Kobb, Anna 1, 2 ;  Fernandez-Gonzalez, Rodrigo 1, 2, 3, 4

1. Institute of Biomaterials and Biomedical Engineering, University of Toronto; 2. Ted Rogers Centre for Heart Research, University of Toronto; 3. Department of Cell and Systems Biology, University of Toronto; 4. Developmental and Stem Cell Biology Program, The Hospital for Sick Children

Coordinated cell behaviours are critical for embryonic development and tissue repair. Cell behaviours are often coordinated through the assembly of supracellular cytoskeletal networks formed by actin and the motor protein non-muscle myosin II. Embryonic wound repair is driven by the collective migration of the cells around the wound. During embryonic wound repair, actin and myosin are polarized in the cells adjacent to the wound, accumulating at the interface with the wounded cells where they form a contractile, supracellular cable that acts as a purse string to coordinate cell movements and drive rapid wound closure. Using fluorescence recovery after photobleaching (FRAP), we found that myosin turns over as the purse string contracts in wounded Drosophila embryos.
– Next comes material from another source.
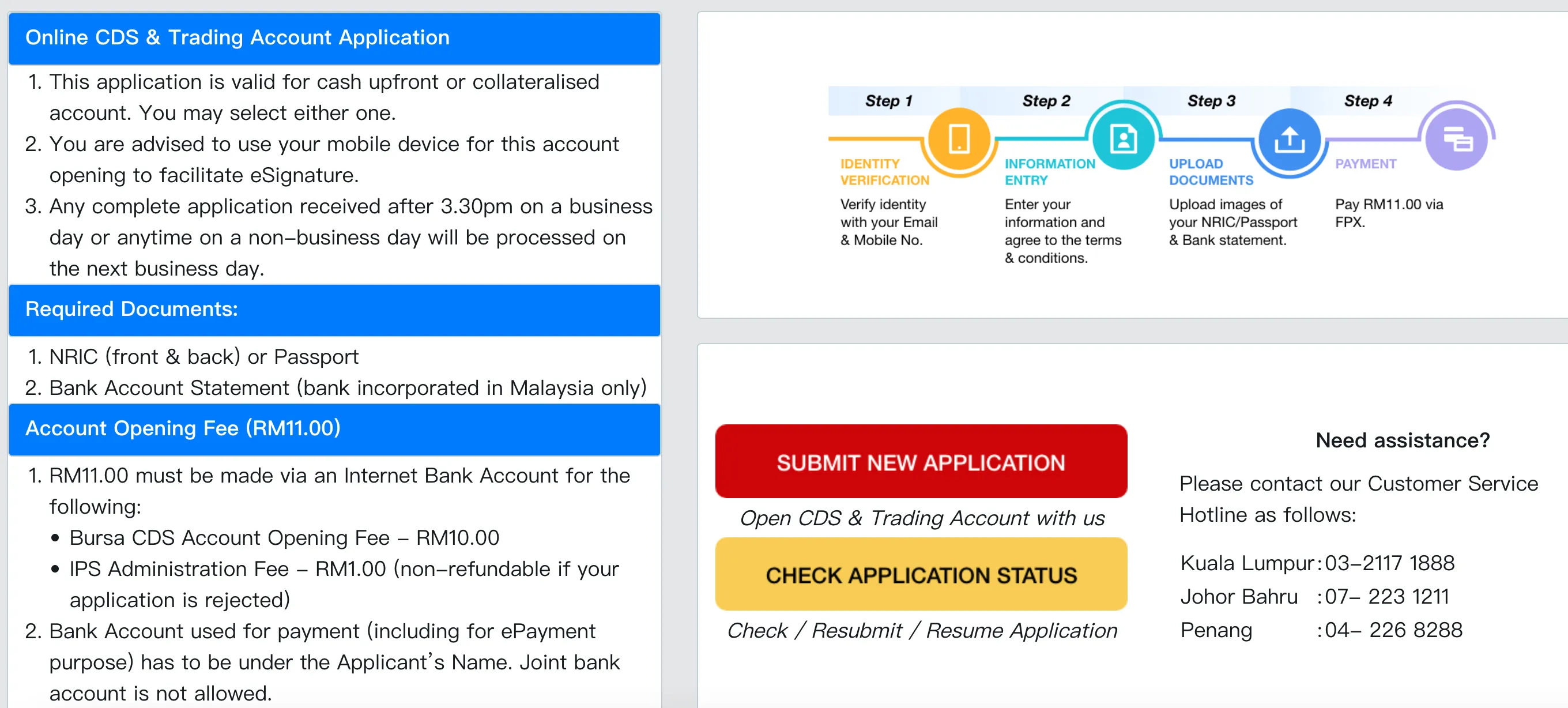Image resolution: width=1568 pixels, height=708 pixels.
Task: Click CHECK APPLICATION STATUS button
Action: [x=921, y=574]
Myosin turnover at the purse string was significantly slower than in non-contractile cytoskeletal networks. Mathematical modelling revealed that the rates of myosin assembly and disassembly were both reduced by tension at the wound edge. Using laser ablation, we showed that tension at the purse string increased as wound closure progressed, and the increase in tension was associated with slower myosin turnover. Reducing tension by laser-severing the purse string resulted in destabilization and loss of myosin from the wound edge. Genetic and pharmacological manipulations demonstrated that myosin motor activity is necessary for tension-based myosin stabilization around wounds. Together, our results demonstrate that mechanical forces regulate myosin dynamics during the collective cell movements that drive embryonic wound repair. We are currently investigating whether tension affects myosin directly or indirectly through effects on actin or regulators thereof.